----- PROVIDED TEXT

As one of the Lost Boys of Sudan, Manyang ‘Andrew’ Mayiik of Chelsea has made numerous incredible journeys in his lifetime.
Some have been dangerous – fleeing quickly to avoid murderous government forces.
Some were nearly impossible, involving a trek of thousands of miles on foot across the African bush.
Some journeys have been exciting, such as heading to the TD Garden to be recognized by the Boston Celtics several years ago.
Some journeys have been new, like when he and several other young men (Lost Boys) from Sudan resettled in Chelsea about 10 years ago.
But the most recent and most joyful journey for Mayiik has been his quest for U.S. Citizenship. That quest has been complicated by timing and sickness. However, with extreme determination and help from residents and staff at the Chelsea Jewish Nursing Home (CJNH) on Lafayette Avenue, Mayiik successfully completed his citizenship journey on May 7th, celebrating the accomplishment with the entire home this Tuesday.
“You did it Manyang,” said one resident who called herself Lady Ga Ga, while giving him the double thumbs up sign. “This is great.”

----------

- _TASKS TO COMPLETE_
(a) In the Mayiik article, list the adjectives that describe his journeys in the four sentences that begin with "Some".
(b) Continue the Mayiik article, picking up after Lady Ga Ga's words "This is great."
The lines after the Mayiik article have no connection to it.

----- INFORMATION GIVEN

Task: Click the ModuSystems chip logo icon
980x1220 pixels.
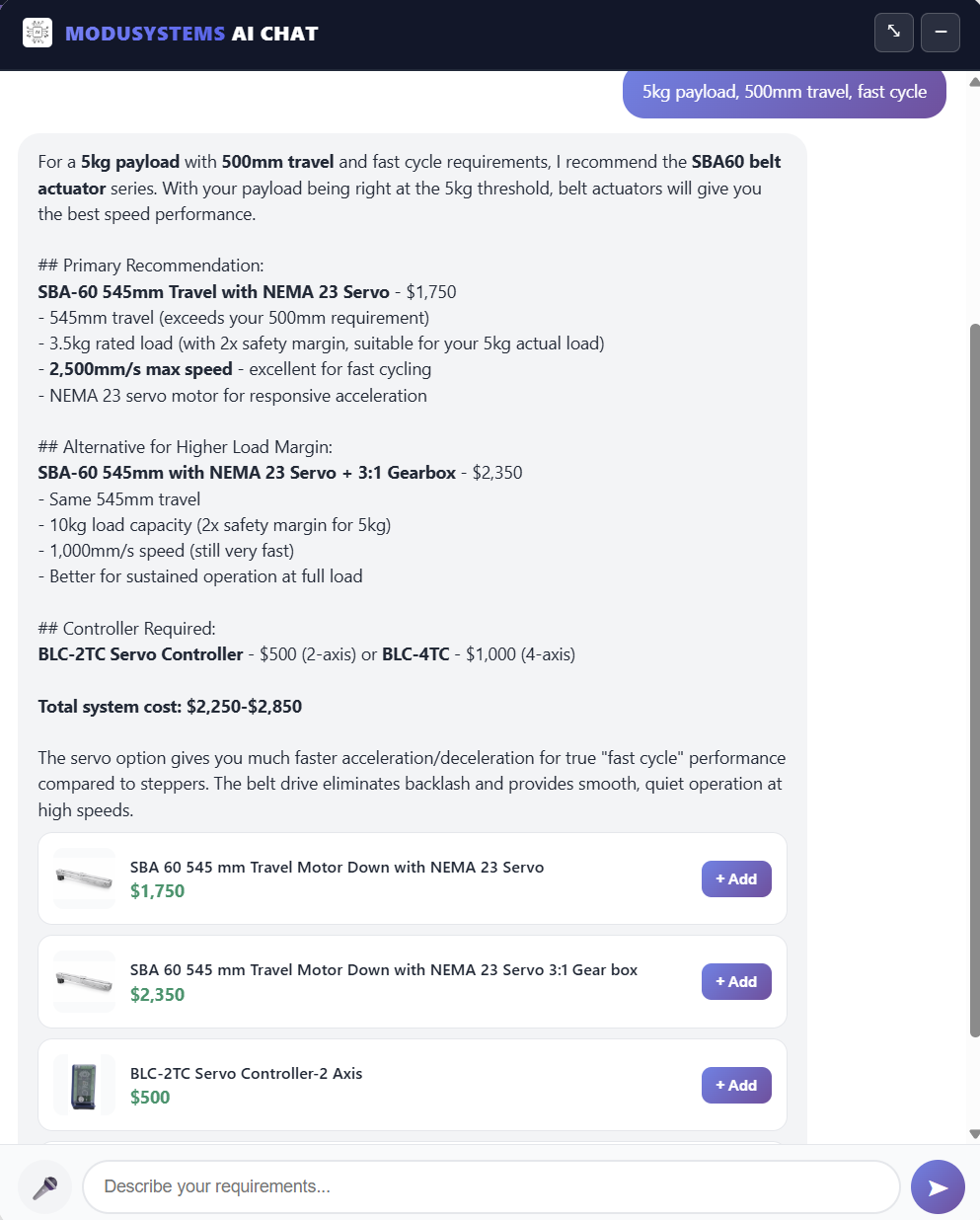Action: pyautogui.click(x=38, y=33)
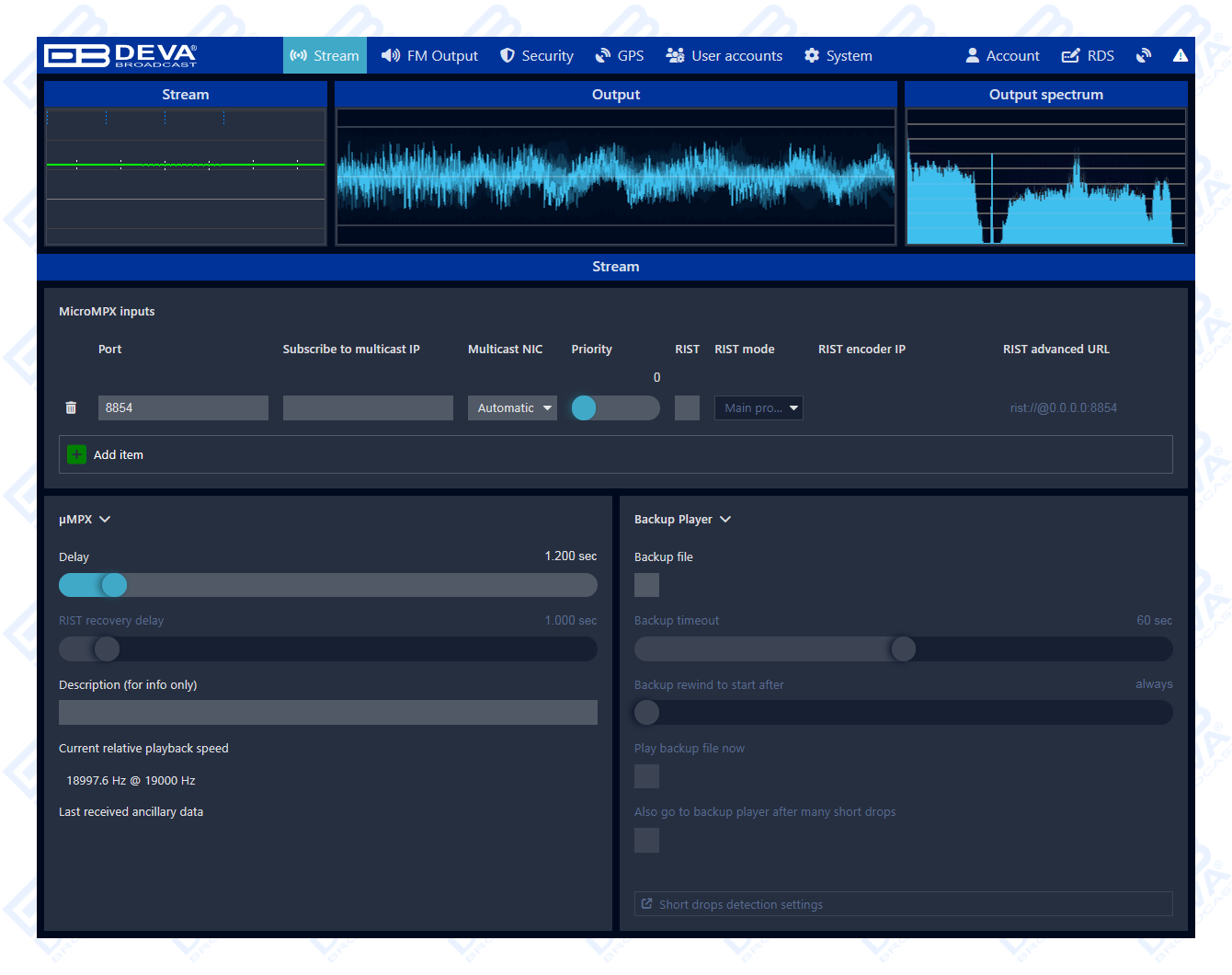Enable the Backup file checkbox
1232x975 pixels.
[646, 585]
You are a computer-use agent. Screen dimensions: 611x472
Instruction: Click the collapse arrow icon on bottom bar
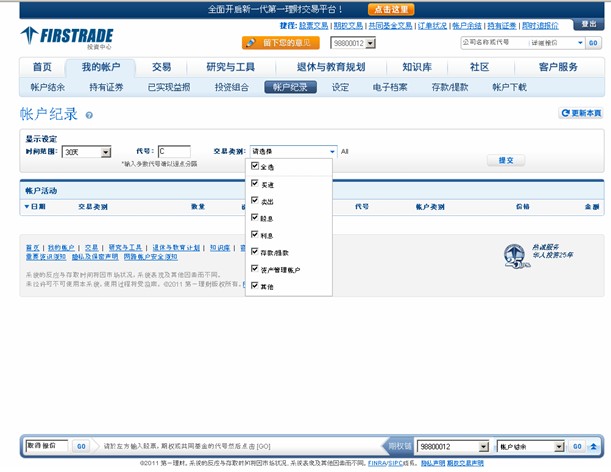594,446
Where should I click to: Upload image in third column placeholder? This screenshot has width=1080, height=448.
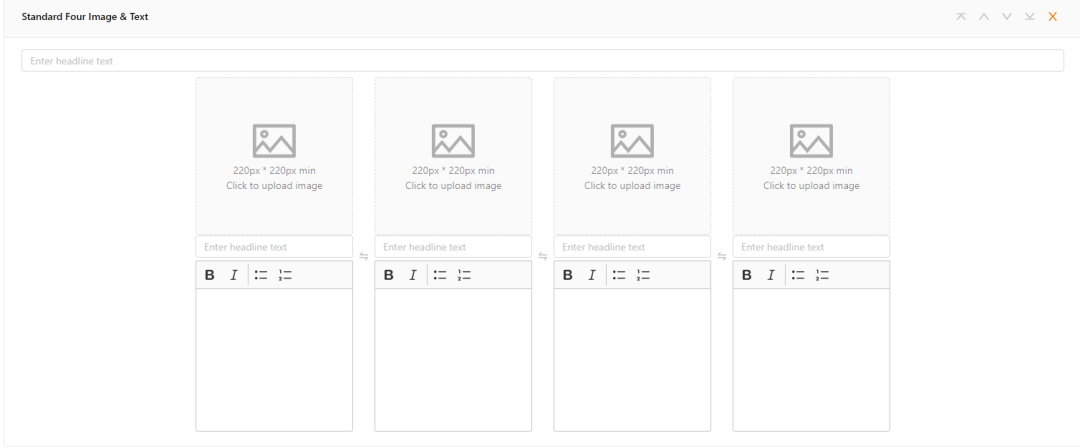tap(632, 156)
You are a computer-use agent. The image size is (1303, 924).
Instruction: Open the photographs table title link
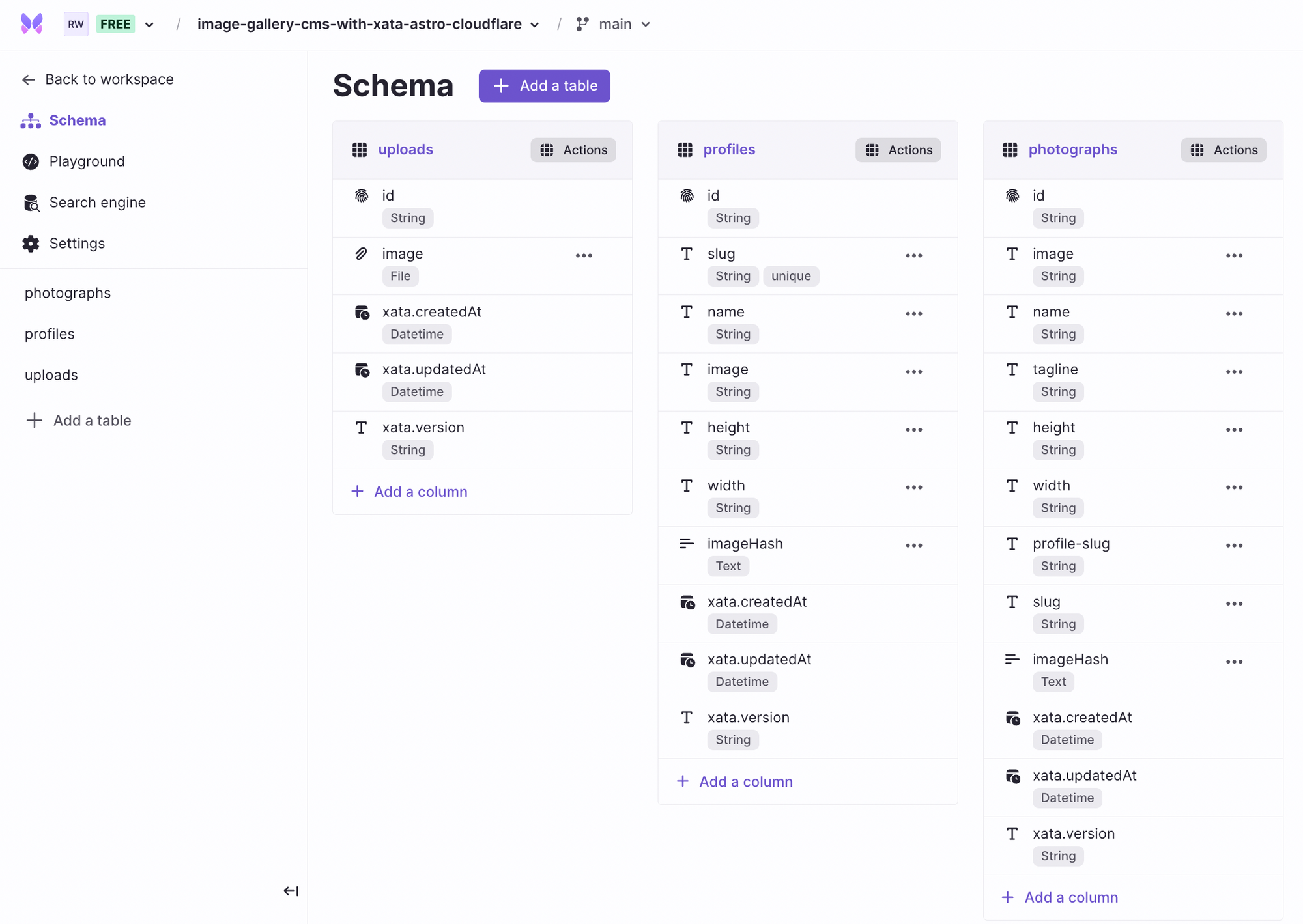coord(1072,150)
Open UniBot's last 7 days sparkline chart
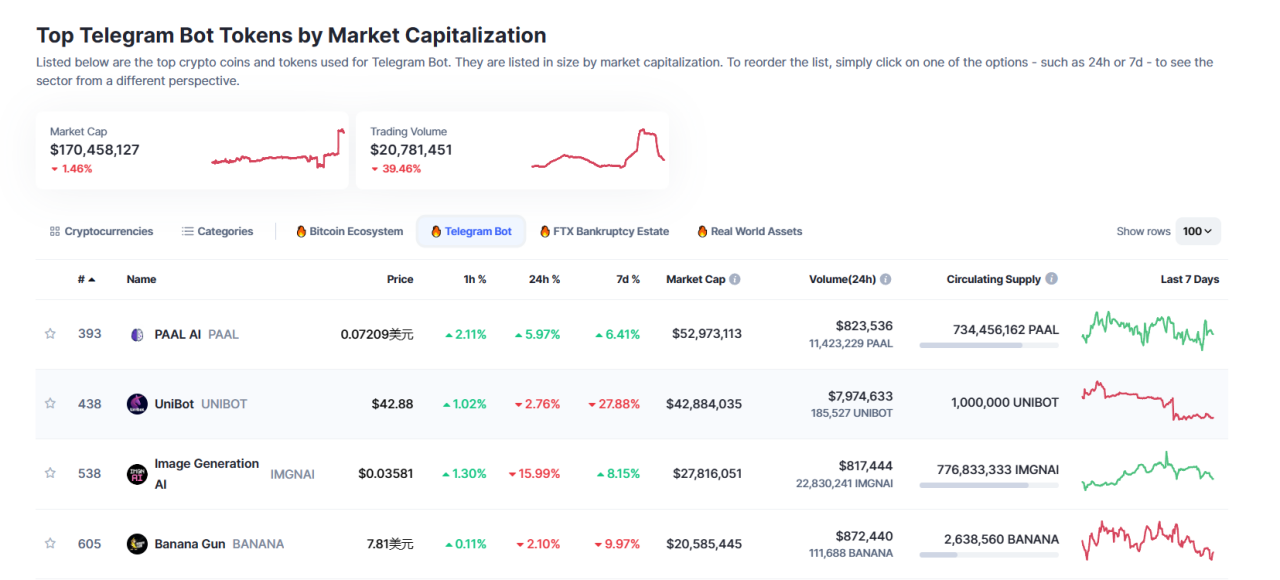The image size is (1280, 580). pyautogui.click(x=1148, y=402)
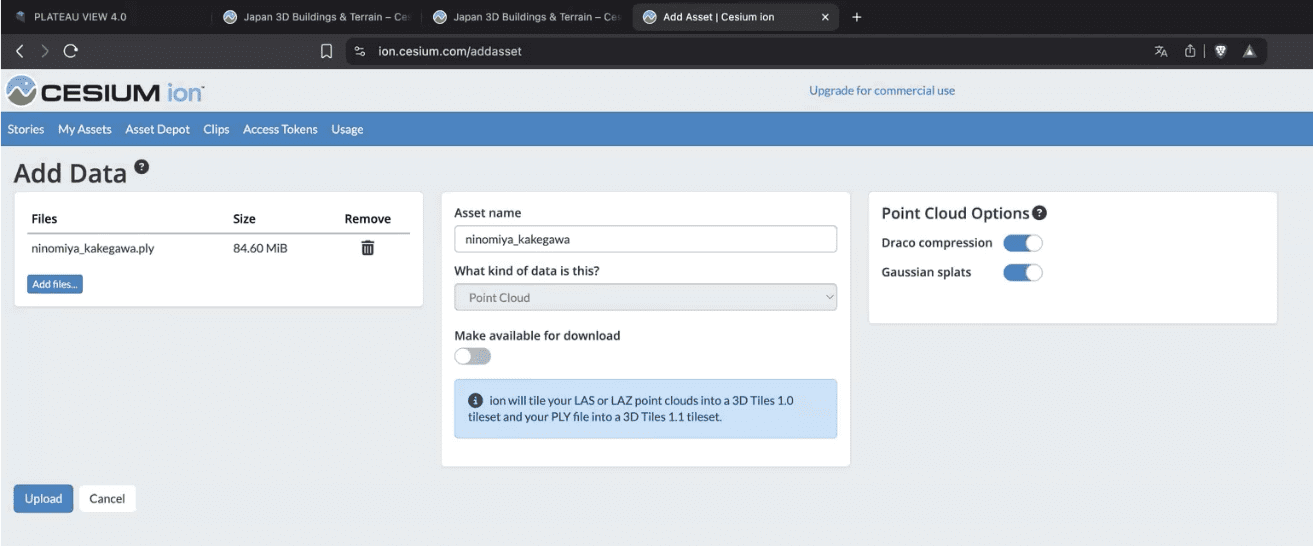The width and height of the screenshot is (1313, 546).
Task: Click the Cesium ion logo
Action: [x=105, y=92]
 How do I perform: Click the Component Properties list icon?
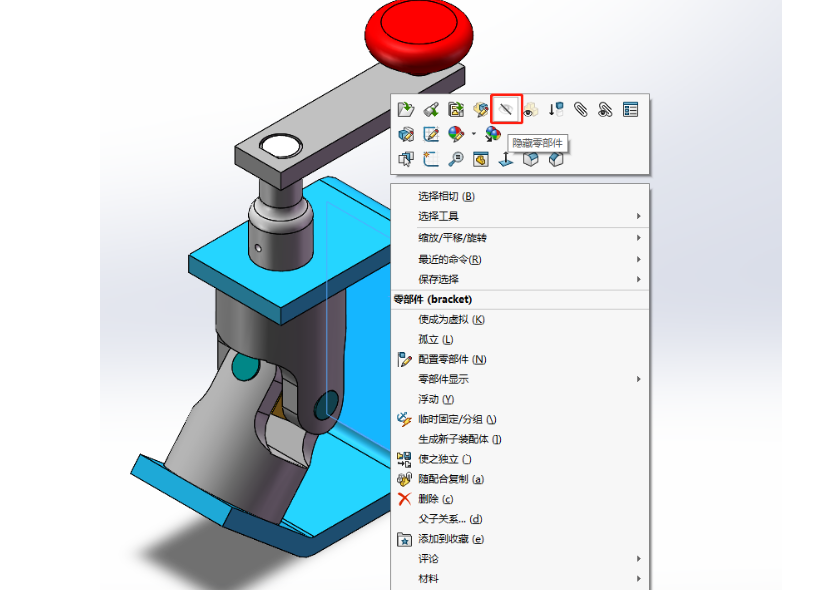click(x=630, y=110)
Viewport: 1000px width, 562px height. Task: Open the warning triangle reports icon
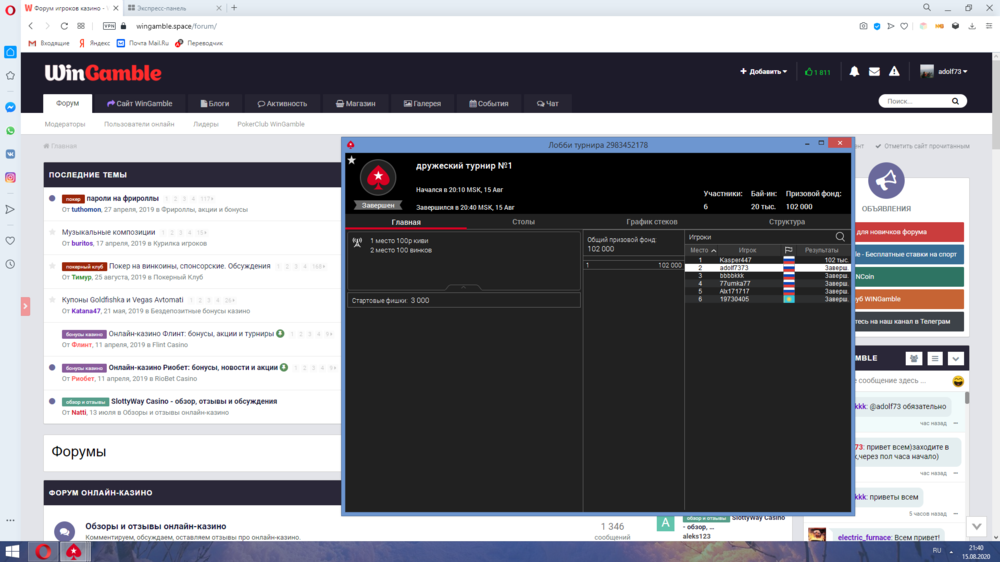pyautogui.click(x=894, y=72)
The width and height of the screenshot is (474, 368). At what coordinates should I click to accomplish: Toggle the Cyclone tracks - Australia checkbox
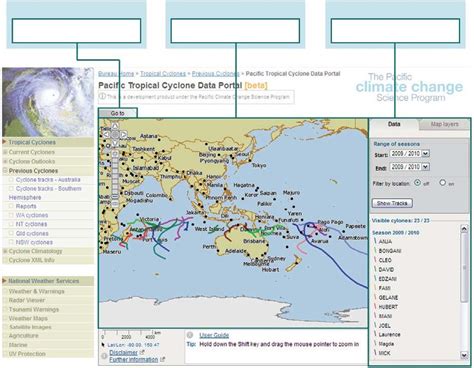11,180
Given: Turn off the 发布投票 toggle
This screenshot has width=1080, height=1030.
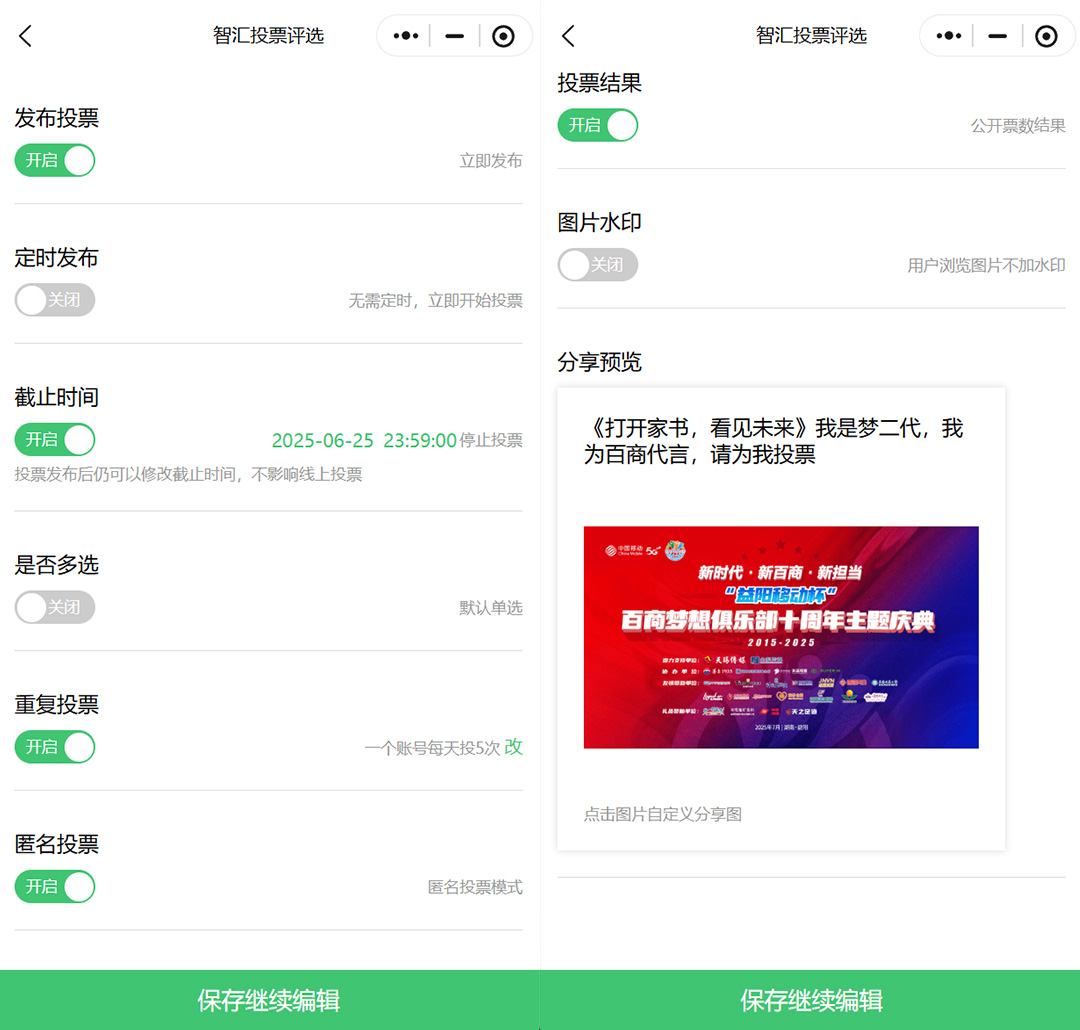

----------

- _EXERCISE RESULTS_
(a) dangerous, nearly impossible, exciting, new

(b)
As Jim Honohan and Jack Zimmerman of the Activities Committee sang the ‘Star Spangled Banner,’ ‘God Bless America,’ and led everyone in the ‘Pledge of Allegiance’ on Tuesday afternoon, Mayiik said he was thankful to have reached his goal.
“I am very happy,” said Mayiik. “It is a joy, just as happy as in January 2011 when we (southern Sudan) got our independence. I am an American now. I have to thank everyone here, and the interviewer from the government. He was a good guy too. Everyone was very helpful. All the people here were so happy for me. They really do love me.”
Administrators of the home indicated that Mayiik came to CJNH in 2011 after learning that he had a rare form of spinal cancer. After learning of the debilitating condition, Mayiik chose hospice care from the Dr. Matthew Schwartz Hospice at CJNH – with his hospice social worker being Laci Gentry.
Despite that setback, Mayiik told everyone that he wanted to continue his quest for citizenship – which he was already working on.
When his eyesight began to decline, the CJNH community rallied to help him read and answer test questions orally.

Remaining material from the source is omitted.